M. Trousseau admis aux ordres mineurs. Dans la vie
religieuse et sacerdotale, il faut un don total de soi-même. Il y a des heures décisives dans la vie
spirituelle. Ce qu'il faut faire alors. Nouvelles des frères.
Vaugirard, 18
juin 1867
Bien cher ami et fils en N.S.,
Je prends part aux saintes joies que le Seigneur a répandues dans votre âme à
l'occasion de votre admission aux ordres mineurs. On ne saurait douter que ce
bon Maître n'ait apparu au fond de votre cœur, puisqu'Il y a laissé le signe le
plus certain de son action en vous: un sentiment profond d'humilité, un désir ardent
de l'acquérir, une vue nette des précieux biens qu'elle nous procure. Heureux
serez-vous, bien cher ami, si cette douce et divine impression est durable et
si elle vous porte à travailler efficacement pour maintenir votre esprit dans
cette sainte disposition. On peut penser que cette lumière plus vive qui a lui
à vos yeux est une grâce de choix que le Seigneur vous a réservée pour ce beau
jour de l'ordination et, comme vous le remarquerez, c'est la grâce propre au
degré des ordres où vous étiez admis. Quel bon augure pour l'avenir! Notre
Seigneur ne semble-t-il pas vous avoir dit: Faites valoir, mon cher fils, le
talent que je vous confie aujourd'hui, et plus tard, si vous avez été fidèle,
d'autres talents plus abondants vous seront bientôt accordés. Courage, cher
ami, ces promesses sont trop encourageantes pour que vous ne fassiez pas
résolument un pas décisif qui vous assoira dans l'humilité et dans une
généreuse abnégation. Dans la vie commune ou séculière, des vertus ordinaires
peuvent suffire; mais dans l'ordre purement surnaturel, dans la vie religieuse
et sacerdotale, des vertus éminemment franches, généreuses sont seules de mise;
une demi-consécration, un don incomplet de soi-même ne sauraient suffire ni
répondre à la grandeur de la position.
J'abonde bien dans votre sens, cher ami, et j'insiste à dessein sur les
affections si cordiales que contient votre lettre, parce que je sais, par une
longue expérience, qu'il est des heures décisives dans la vie spirituelle où
Dieu parle haut à notre âme; si nous répondons à l'appel, si nous sommes
fidèles à la grâce, nous entrons dans un monde supérieur et nous nous y
assoyons définitivement. Quel bonheur ne serait-ce pas pour vous si ce moment
était venu et si vous saisissiez la main que le doux Maître a tendue vers vous!

Consigne
Traduisez en anglais cette phrase de la lettre sur l'admission aux ordres mineurs : « Heureux serez-vous, bien cher ami, si cette douce et divine impression est durable et si elle vous porte à travailler efficacement pour maintenir votre esprit dans cette sainte disposition. »

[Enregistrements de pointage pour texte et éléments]
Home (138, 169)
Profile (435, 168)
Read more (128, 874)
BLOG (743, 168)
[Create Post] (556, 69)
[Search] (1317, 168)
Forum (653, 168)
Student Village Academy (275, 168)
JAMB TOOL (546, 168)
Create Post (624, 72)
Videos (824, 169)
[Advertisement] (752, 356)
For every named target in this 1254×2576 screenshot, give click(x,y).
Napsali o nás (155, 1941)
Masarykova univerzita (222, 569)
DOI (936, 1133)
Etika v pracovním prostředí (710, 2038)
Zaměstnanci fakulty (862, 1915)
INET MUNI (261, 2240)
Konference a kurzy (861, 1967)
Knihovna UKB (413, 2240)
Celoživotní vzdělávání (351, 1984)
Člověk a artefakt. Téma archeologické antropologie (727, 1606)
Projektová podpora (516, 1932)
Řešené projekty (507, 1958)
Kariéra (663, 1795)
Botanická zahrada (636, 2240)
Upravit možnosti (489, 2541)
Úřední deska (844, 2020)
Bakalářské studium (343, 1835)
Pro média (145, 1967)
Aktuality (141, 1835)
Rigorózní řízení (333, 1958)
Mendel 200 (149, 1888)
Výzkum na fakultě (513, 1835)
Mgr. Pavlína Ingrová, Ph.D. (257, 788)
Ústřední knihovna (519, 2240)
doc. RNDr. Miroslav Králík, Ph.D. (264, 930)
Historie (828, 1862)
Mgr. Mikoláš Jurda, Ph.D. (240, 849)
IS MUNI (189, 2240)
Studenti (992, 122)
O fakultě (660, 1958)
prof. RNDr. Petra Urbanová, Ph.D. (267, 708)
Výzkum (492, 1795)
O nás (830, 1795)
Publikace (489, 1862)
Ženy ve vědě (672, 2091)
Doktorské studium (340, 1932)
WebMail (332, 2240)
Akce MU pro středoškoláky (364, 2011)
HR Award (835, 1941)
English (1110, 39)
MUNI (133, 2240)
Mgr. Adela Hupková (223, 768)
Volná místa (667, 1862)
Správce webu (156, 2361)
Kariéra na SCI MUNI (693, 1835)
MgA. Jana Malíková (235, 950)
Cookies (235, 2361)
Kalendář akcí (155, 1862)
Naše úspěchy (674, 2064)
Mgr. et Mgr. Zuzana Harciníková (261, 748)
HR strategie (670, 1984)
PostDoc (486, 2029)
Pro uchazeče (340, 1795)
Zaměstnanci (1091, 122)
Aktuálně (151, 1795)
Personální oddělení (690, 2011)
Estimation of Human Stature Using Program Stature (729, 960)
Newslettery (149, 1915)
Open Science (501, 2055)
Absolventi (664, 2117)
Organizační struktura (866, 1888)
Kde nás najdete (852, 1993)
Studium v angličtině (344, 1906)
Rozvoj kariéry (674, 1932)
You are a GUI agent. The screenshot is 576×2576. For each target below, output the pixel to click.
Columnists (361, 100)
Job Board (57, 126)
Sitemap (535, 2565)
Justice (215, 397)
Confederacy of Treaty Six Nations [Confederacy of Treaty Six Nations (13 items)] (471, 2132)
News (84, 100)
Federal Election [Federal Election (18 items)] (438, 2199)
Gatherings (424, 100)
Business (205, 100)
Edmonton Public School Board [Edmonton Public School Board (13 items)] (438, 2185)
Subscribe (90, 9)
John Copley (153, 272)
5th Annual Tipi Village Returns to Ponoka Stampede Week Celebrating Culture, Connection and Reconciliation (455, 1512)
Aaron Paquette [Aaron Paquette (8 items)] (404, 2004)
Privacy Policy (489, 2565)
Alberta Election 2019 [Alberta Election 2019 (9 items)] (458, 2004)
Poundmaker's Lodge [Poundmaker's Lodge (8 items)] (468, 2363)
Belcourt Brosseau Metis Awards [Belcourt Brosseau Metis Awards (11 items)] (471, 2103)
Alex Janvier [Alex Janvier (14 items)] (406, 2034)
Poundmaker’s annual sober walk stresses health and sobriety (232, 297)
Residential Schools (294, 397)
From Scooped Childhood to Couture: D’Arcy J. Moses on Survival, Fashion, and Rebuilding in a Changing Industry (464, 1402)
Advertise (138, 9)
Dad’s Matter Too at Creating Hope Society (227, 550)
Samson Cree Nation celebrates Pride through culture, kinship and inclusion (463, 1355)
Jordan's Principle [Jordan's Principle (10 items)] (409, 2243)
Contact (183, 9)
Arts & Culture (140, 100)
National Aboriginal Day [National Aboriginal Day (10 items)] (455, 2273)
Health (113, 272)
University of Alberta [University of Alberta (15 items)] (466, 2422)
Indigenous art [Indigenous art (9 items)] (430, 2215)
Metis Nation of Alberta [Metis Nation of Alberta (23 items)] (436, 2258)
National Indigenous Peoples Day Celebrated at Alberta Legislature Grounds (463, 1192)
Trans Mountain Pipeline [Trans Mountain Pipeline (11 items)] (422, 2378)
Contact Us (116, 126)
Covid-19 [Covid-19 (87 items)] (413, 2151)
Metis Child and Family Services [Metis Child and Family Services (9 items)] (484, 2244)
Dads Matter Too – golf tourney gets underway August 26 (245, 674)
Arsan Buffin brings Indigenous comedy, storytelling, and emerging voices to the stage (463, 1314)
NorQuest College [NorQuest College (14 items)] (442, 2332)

Réponse
Happy will you be, very dear friend, if this sweet and divine impression is lasting and if it moves you to work effectively to keep your mind in this holy disposition.